• _Exercise_
After locating "Task: Enable Allow non-root mount" in the listing below, copy that line and each one after it exactly, ending with the line that has "Screen dimensions: 800x707".

• _Supplied data_
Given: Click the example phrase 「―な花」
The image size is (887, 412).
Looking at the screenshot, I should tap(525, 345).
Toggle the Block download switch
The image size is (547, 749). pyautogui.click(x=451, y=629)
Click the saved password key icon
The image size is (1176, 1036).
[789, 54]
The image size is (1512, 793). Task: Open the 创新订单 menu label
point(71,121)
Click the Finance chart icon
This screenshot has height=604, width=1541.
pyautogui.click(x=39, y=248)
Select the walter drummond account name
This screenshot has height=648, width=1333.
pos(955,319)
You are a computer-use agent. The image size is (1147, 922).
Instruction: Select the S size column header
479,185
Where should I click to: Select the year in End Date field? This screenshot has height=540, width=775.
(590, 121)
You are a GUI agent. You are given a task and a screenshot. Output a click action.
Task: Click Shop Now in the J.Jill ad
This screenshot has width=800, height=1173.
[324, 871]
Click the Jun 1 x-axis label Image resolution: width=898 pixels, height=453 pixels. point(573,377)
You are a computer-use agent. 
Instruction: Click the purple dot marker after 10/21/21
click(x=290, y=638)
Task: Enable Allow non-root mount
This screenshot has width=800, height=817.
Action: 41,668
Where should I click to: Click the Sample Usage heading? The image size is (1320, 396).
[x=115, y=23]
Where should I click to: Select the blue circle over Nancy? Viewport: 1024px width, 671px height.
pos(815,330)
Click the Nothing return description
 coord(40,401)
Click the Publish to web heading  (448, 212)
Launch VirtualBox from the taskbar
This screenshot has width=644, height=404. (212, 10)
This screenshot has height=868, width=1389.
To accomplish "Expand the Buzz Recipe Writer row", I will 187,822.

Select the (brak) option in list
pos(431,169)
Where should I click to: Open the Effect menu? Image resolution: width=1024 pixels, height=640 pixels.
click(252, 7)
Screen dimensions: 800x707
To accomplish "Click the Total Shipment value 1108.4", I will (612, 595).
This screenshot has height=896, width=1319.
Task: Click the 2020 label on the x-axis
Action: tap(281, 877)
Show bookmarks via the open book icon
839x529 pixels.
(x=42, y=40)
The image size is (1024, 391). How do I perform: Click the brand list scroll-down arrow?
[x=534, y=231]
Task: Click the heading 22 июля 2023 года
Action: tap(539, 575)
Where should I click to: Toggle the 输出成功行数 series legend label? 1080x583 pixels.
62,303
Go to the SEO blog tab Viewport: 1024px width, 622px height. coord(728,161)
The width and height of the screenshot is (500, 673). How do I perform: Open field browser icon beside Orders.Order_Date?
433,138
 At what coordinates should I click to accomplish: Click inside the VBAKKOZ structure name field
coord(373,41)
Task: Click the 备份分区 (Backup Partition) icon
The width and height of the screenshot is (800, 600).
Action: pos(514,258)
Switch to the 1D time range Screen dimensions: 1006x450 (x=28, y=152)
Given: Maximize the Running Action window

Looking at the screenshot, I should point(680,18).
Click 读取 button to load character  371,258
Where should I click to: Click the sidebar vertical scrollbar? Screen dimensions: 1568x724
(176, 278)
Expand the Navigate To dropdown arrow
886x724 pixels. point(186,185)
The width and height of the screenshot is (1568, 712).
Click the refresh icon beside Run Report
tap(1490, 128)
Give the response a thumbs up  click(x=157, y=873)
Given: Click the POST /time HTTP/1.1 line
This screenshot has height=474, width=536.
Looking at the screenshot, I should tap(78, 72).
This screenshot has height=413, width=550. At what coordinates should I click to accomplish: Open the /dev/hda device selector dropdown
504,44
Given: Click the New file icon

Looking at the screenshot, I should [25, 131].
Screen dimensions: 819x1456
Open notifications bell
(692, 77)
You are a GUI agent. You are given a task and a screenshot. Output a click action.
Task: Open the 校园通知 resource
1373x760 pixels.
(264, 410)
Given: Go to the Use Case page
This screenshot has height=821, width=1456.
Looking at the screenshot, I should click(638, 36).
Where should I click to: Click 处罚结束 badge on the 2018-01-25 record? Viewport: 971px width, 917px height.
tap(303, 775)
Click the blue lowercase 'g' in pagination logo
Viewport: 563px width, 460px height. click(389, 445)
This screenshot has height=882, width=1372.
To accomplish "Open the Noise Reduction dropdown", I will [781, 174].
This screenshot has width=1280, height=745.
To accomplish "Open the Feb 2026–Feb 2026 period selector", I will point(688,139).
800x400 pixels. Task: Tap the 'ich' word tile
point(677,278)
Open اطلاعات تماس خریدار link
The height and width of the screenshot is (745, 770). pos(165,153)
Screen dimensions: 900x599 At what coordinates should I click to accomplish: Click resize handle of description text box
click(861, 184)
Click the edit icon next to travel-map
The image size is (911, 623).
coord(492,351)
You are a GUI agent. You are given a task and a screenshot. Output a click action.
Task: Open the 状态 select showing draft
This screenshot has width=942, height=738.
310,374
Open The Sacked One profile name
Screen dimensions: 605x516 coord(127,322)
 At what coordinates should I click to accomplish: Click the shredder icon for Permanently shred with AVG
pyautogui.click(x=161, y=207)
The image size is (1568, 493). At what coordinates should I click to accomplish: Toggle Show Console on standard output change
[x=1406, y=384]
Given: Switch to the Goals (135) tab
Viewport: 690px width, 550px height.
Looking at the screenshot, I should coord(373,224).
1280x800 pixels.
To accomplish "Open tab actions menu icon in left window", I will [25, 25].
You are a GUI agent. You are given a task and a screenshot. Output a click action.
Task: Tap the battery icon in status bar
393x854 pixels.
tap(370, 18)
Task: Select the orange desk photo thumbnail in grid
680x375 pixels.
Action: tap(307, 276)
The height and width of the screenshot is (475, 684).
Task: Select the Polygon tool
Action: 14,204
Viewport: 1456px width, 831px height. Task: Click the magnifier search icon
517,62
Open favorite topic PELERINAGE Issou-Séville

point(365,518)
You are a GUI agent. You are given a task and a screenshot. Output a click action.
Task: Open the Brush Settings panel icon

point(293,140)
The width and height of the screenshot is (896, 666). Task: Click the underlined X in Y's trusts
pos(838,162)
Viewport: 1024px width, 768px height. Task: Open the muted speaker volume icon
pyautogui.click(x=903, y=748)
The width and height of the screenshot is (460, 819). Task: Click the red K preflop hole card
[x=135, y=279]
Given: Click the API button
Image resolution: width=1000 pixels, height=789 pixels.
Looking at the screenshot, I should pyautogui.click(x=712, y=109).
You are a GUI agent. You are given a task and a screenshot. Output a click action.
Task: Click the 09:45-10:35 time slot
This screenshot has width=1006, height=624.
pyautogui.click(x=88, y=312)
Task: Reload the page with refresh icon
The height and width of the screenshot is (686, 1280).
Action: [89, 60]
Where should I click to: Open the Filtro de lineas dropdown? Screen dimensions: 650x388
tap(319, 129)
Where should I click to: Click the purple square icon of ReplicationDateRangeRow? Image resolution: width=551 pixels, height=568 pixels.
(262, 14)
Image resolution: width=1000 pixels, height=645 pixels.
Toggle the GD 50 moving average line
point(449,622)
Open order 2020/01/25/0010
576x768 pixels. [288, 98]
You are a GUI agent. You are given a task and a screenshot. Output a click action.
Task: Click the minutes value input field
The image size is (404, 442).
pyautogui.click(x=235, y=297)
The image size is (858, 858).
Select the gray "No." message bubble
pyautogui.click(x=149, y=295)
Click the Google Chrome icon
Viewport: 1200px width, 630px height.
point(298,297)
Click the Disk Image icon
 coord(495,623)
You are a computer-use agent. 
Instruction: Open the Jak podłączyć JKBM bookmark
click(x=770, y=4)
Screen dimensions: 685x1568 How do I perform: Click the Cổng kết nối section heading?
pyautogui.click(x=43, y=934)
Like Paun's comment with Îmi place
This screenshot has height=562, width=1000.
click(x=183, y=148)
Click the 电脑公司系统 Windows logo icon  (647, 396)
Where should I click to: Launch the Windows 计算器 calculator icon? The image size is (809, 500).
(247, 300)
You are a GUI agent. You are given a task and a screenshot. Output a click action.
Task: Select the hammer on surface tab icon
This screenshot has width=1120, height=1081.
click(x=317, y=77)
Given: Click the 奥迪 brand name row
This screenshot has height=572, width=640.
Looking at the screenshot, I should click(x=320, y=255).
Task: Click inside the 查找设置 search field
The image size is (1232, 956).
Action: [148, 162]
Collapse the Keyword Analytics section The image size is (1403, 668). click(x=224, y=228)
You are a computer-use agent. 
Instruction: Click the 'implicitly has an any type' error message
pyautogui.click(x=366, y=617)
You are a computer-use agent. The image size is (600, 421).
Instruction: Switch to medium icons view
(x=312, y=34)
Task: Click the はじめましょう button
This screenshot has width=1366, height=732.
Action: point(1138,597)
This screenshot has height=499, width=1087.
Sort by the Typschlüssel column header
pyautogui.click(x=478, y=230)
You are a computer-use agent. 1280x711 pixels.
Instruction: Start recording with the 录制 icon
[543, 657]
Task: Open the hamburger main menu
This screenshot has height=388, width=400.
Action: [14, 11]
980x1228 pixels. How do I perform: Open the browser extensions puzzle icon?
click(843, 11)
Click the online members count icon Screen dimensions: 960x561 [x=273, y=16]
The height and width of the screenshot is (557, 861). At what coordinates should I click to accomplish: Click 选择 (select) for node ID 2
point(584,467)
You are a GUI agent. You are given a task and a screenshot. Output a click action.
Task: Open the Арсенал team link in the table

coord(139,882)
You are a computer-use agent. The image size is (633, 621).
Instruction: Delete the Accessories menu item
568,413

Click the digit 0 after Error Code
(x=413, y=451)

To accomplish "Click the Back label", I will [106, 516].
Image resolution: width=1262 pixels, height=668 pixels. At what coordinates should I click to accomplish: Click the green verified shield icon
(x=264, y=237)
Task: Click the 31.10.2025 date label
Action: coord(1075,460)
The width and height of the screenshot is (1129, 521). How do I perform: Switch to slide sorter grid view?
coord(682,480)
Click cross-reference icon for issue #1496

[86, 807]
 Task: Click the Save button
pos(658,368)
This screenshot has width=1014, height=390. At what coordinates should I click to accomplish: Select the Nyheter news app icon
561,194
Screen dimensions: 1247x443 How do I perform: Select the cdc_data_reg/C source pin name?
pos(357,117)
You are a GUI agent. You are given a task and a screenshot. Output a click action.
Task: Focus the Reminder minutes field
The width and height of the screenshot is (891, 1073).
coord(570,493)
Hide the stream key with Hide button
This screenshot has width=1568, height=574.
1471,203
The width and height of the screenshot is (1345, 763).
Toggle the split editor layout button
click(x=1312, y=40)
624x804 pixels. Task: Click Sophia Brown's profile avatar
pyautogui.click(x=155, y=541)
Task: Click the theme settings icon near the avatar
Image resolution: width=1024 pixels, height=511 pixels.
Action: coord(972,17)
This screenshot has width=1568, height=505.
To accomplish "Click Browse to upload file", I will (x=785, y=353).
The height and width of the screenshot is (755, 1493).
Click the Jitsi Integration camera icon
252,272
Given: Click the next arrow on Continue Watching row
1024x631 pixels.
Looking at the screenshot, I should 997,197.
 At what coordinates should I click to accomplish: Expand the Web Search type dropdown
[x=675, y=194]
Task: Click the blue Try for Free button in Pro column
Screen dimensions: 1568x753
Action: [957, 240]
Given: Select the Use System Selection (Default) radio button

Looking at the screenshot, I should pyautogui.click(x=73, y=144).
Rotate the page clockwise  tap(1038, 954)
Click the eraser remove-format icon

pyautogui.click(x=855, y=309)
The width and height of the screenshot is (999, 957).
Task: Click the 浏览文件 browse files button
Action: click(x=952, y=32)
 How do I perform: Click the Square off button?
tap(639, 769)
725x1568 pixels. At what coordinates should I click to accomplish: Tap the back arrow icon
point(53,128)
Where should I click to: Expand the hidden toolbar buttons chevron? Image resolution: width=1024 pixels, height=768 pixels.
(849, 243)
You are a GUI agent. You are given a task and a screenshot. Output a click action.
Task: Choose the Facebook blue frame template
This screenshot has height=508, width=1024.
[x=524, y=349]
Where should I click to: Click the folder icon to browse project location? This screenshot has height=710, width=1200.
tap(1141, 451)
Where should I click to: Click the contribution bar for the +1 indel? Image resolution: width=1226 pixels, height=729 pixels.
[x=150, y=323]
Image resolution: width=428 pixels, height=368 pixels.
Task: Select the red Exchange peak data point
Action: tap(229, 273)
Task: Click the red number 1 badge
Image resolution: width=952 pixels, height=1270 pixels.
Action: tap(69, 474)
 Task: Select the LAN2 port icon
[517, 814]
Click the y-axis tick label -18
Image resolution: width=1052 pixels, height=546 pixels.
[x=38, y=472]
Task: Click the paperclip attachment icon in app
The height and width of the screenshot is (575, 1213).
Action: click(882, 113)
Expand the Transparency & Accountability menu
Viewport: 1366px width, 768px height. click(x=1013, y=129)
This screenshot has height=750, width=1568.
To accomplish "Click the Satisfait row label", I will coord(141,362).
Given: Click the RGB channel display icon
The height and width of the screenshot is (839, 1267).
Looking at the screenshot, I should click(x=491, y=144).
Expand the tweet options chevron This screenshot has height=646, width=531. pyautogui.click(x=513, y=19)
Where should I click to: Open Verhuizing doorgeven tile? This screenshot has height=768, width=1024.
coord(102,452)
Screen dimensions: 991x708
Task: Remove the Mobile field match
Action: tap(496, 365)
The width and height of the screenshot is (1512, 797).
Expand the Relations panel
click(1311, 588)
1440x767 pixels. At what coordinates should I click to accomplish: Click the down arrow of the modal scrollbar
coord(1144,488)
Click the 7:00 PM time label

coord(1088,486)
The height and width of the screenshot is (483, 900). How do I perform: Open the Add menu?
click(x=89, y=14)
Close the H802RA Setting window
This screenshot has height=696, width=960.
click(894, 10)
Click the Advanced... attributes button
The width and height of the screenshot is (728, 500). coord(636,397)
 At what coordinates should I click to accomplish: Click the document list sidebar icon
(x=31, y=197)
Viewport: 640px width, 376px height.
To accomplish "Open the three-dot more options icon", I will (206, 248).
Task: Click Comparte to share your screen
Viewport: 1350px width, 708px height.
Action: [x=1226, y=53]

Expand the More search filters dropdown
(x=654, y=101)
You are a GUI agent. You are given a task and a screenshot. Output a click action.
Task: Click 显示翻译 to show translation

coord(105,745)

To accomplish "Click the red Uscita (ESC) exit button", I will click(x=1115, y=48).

• _Written response_
Task: Enable Allow non-root mount
This screenshot has width=800, height=817.
Action: 41,668
Where should I click to: Click the Sample Usage heading? The image size is (1320, 396).
[x=115, y=23]
Where should I click to: Select the blue circle over Nancy? Viewport: 1024px width, 671px height.
pos(815,330)
Click the Nothing return description
 coord(40,401)
Click the Publish to web heading  (448, 212)
Launch VirtualBox from the taskbar
This screenshot has width=644, height=404. (212, 10)
This screenshot has height=868, width=1389.
To accomplish "Expand the Buzz Recipe Writer row", I will 187,822.

Select the (brak) option in list
pos(431,169)
Where should I click to: Open the Effect menu? Image resolution: width=1024 pixels, height=640 pixels.
click(252, 7)
Screen dimensions: 800x707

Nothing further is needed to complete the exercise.